┌─ PROVIDED DATA

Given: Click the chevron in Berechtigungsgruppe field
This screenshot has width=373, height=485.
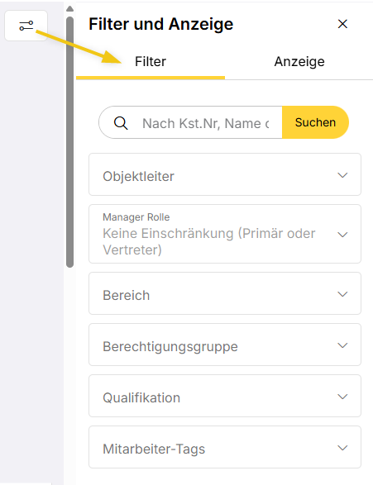Looking at the screenshot, I should click(342, 345).
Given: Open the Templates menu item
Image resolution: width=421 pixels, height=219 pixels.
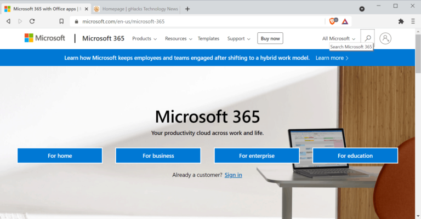Looking at the screenshot, I should 208,39.
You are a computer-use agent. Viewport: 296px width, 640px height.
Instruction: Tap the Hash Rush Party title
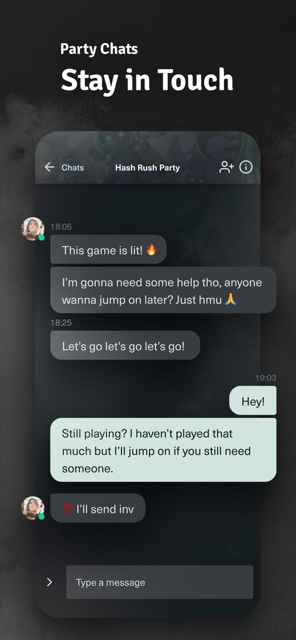point(147,168)
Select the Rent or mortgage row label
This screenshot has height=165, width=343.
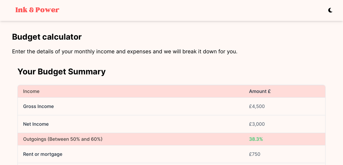43,154
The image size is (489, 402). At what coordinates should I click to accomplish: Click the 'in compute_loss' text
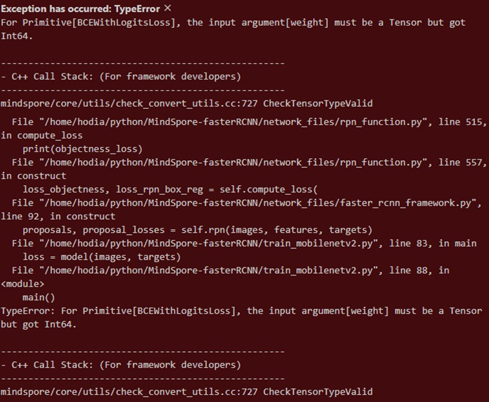pos(42,136)
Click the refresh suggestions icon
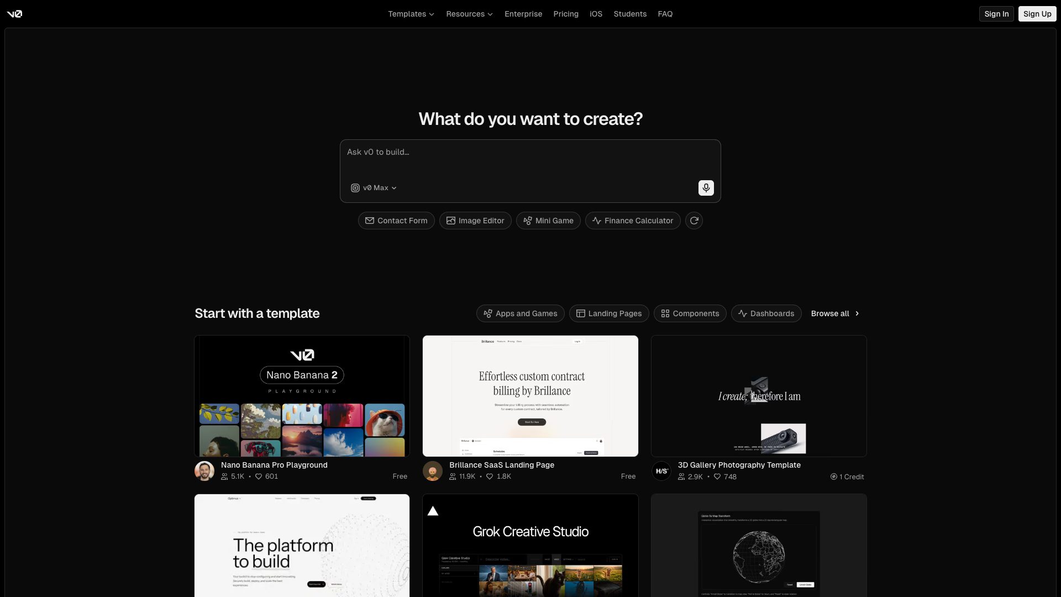Viewport: 1061px width, 597px height. coord(694,221)
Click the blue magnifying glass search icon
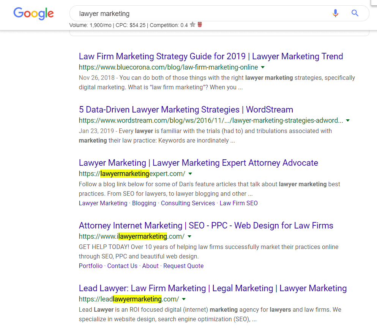 [x=355, y=14]
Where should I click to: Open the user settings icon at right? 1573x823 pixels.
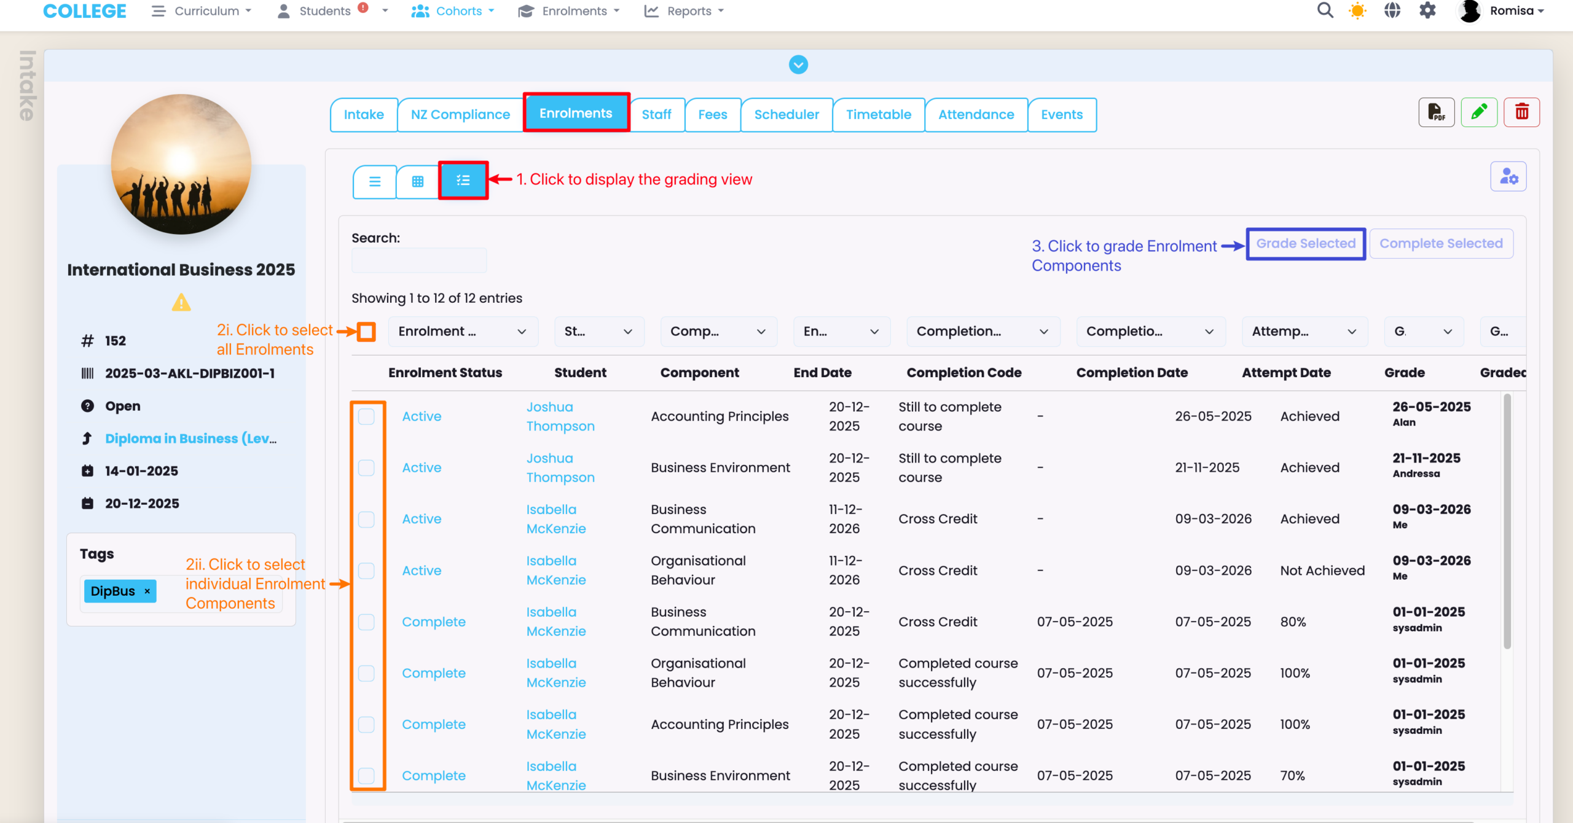(x=1508, y=177)
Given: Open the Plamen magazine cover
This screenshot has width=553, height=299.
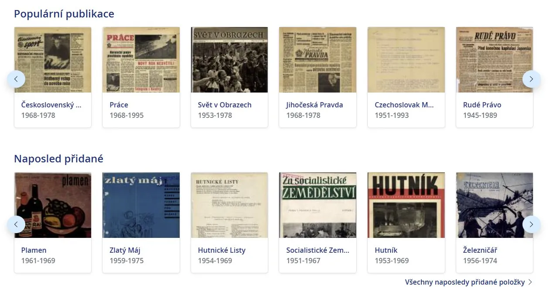Looking at the screenshot, I should point(53,205).

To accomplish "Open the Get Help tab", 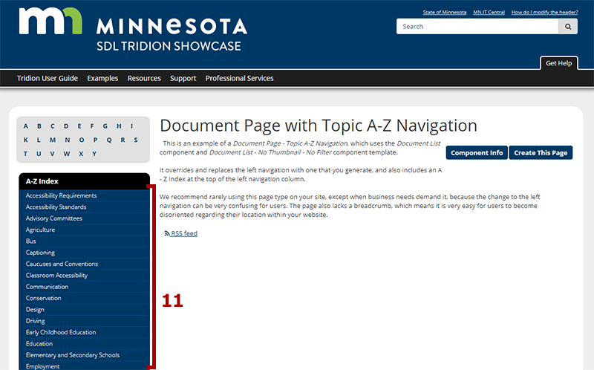I will [x=558, y=63].
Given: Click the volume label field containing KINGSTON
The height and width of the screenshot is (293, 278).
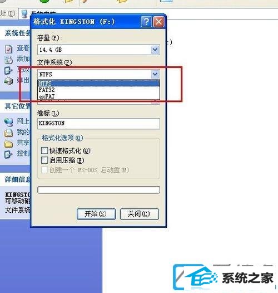Looking at the screenshot, I should [98, 124].
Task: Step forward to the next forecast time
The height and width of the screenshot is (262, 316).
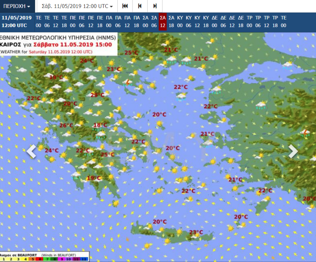Action: tap(154, 6)
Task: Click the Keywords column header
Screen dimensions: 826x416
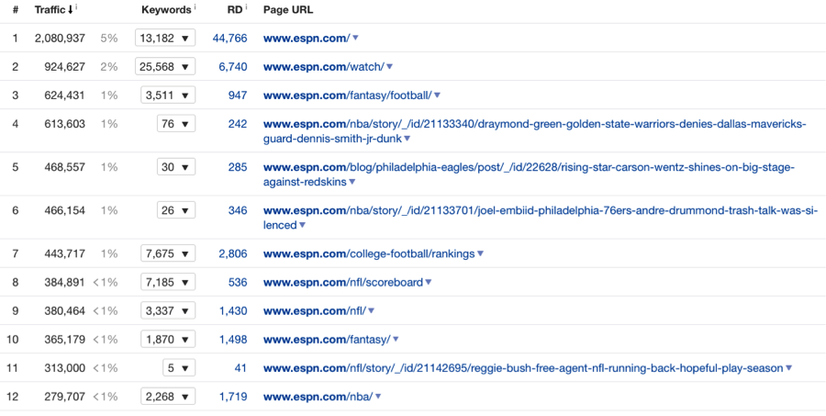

└─

-- AIM OF THE EXERCISE --
Render the lines of the data above, from the line containing "Task: Click the Keywords column header" through the end of the data, as a numbered list with blank lines omitted. Leave the pictures out of the answer.

-- SOLVED EXERCISE --
1. Task: Click the Keywords column header
2. Screen dimensions: 826x416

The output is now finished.